- _SOURCE TEXT_:
'''
FlyBase:Annotation Evidence Score

From FlyBase Wiki
Jump to: navigation, search

What does the annotation evidence score mean?

The current implementation of the evidence scoring system is based on assessment of three different classes of evidence used to inform transcript annotations. These are

  1. gene prediction algorithms,
  2. aligned nucleotide sequences, and
  3. overlapping regions of protein similarity.

Note that, in the future, we plan to refine this scoring metric to include support based on RNAseq data and potentially other classes of supporting evidence.

Each transcript gets a score that is based on the sum of the following categories:

1 point if one or more aligned EST sequences are fully consistent with the annotated transcript.
2 points if an annotated exon intersects a region of aligned protein similarity (note that similarity to self is excluded)
4 points if there is any gene prediction that is fully consistent with the annotated transcript
8 points if one or more aligned cDNAs are fully consistent with the annotated transcript.

The points assigned for each type of evidence allow one to easily and unambiguously determine what types of evidence exist that support a particular transcript annotation as each possible combination of supporting types receives a unique score.

For example, to identify all transcripts with cDNA support one would look for all transcripts with a score greater than or equal to 8. If instead you wanted to identify transcripts with no aligned nucleotide support you would search for transcripts with scores of 0,2,4 or 6. And to identify those transcripts with both supporting ESTs and gene prediction support but without a full length cDNA or protein similarity you would seach for transcripts with a score equal to 5.
'''
- _TASK REQUIREMENTS_:
1. Output the passage of the evidence score page from "The points assigned" to "a unique score." without any changes.
2. Answer these questions using the evidence score page:
(a) How many points does a transcript get when any gene prediction is fully consistent with it?
(b) What kind of data does FlyBase plan to add to the scoring metric in the future?
(c) What score identifies transcripts that have supporting ESTs and gene prediction support but lack a full-length cDNA and protein similarity?
The listing that follows has no connection to the evidence score page.

- _STUDY MATERIAL_:
'''
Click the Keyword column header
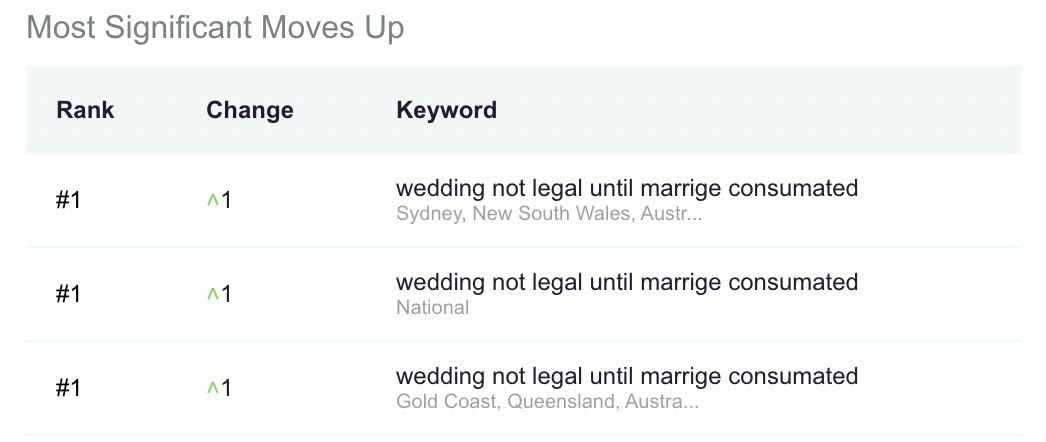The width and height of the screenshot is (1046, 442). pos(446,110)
'''
'''
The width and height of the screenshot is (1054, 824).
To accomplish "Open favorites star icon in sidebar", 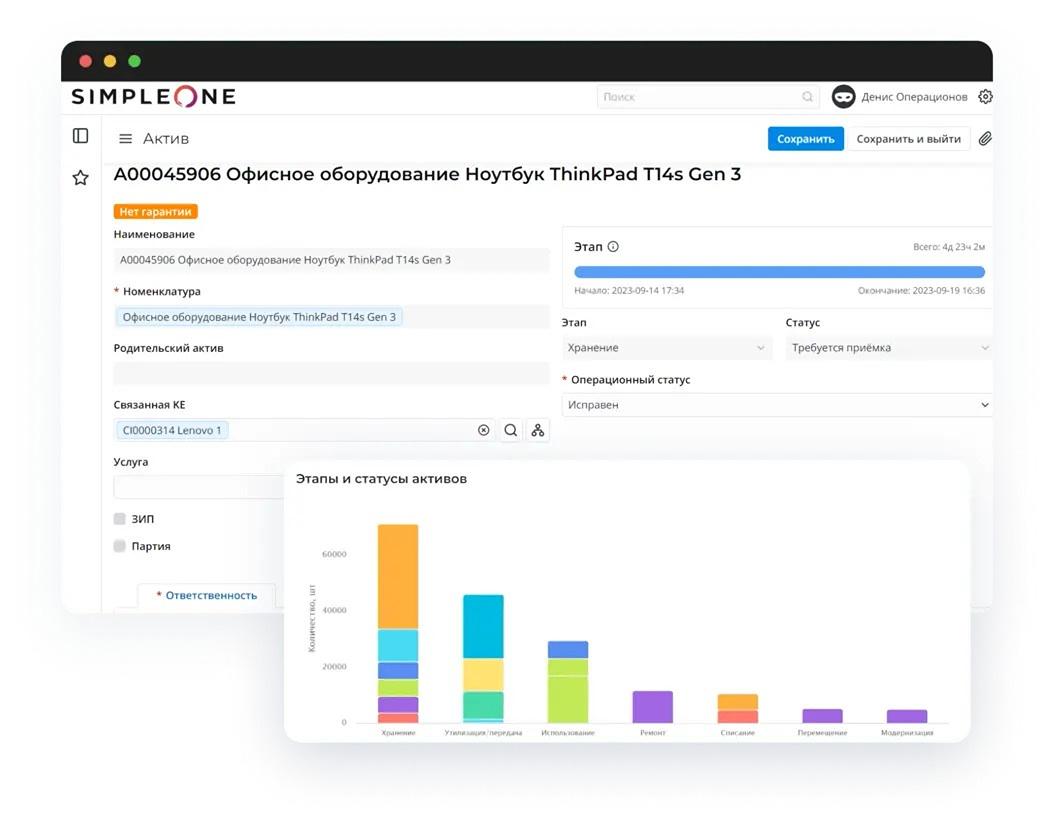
'''
- _SOLUTIONS IN ORDER_:
1.
The points assigned for each type of evidence allow one to easily and unambiguously determine what types of evidence exist that support a particular transcript annotation as each possible combination of supporting types receives a unique score.

2.
(a) 4 points.
(b) RNAseq data, and possibly other classes of supporting evidence.
(c) A score of 5.